Streaming still growing strongly for Universal Music


Vivendi’s latest quarterly financial results provide more data on the growth of streaming income for Universal Music Group, continuing the group’s key trend of 2016.

Overall, UMG’s revenues for the first nine months of 2016 rose 3.8% year-on-year to €3.62bn ($3.96bn), including rises of 2.9% for recorded music, 4.1% for publishing and 8.9% for merchandising and ‘other’ income – including brand deals, which has been a big growth area for Universal.

Well-known trends within the recorded-music business continued: subscription and streaming revenue grew by 64% in the first three quarters of this year, while download revenues fell by 29%

Over that first nine months of 2016, subscription and streaming accounted for 65% of Universal’s digital revenues. UMG has generated more than €1bn of streaming and subscription revenues in that period, compared to €547m of non-streaming digital income and €751m of physical sales.

Global splits for overall recorded-music revenues aren’t shifting much: 35% from Europe, 44% from North America, 13% from Asia and 8% from the rest of the world in the first three quarters – up a percentage point in the latter two categories and down two in Europe.

Vivendi noted that UMG has now licensed more than 400 digital services around the world, but the group’s desire to double down on growth outside North America, Europe and Asia is well known.
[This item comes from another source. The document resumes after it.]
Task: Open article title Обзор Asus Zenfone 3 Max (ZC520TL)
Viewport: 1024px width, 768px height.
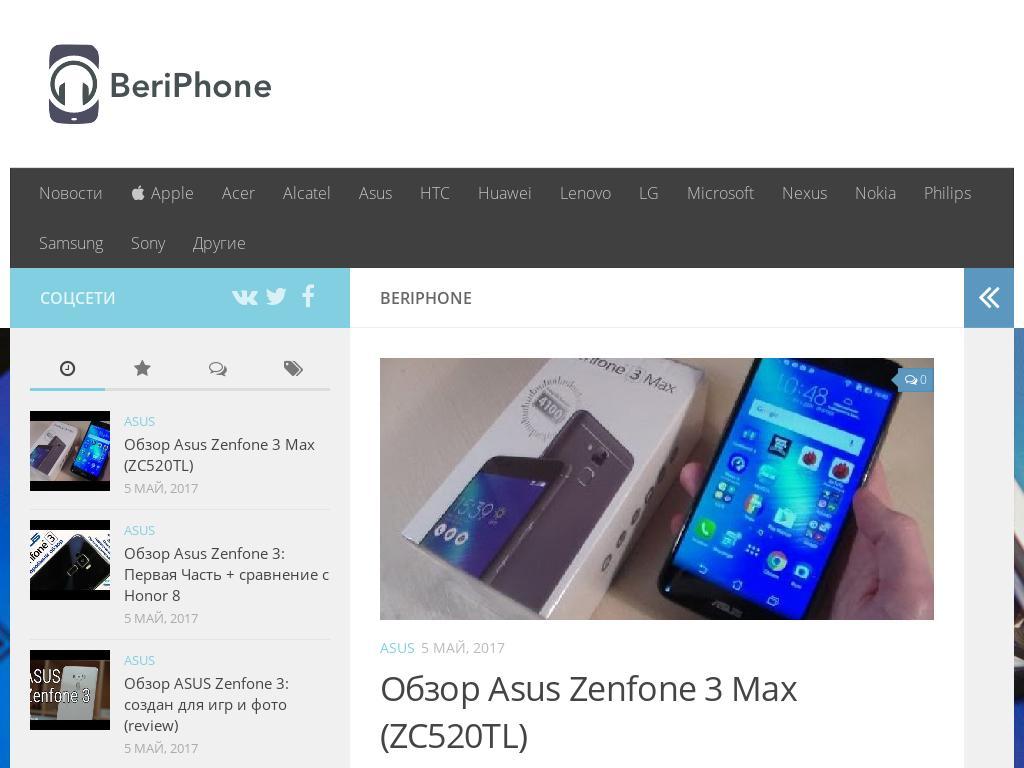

New opportunities in China, Russia, Brazil and Africa were mentioned in Vivendi’s financials release, specifying that “UMG is working closely with Vivendi” in those territories.

One of those opportunities is WatchMusic, a music videos service that Vivendi launched in Brazil on 6 October. The service is a partnership with Brazilian telco Vivo, offering a mixture of music videos, documentaries and original content, and live-streams of gigs and festivals, with audio-only and offline-viewing options.

Vivendi is planning to launch WatchMusic elsewhere in Latin America and beyond in the coming months.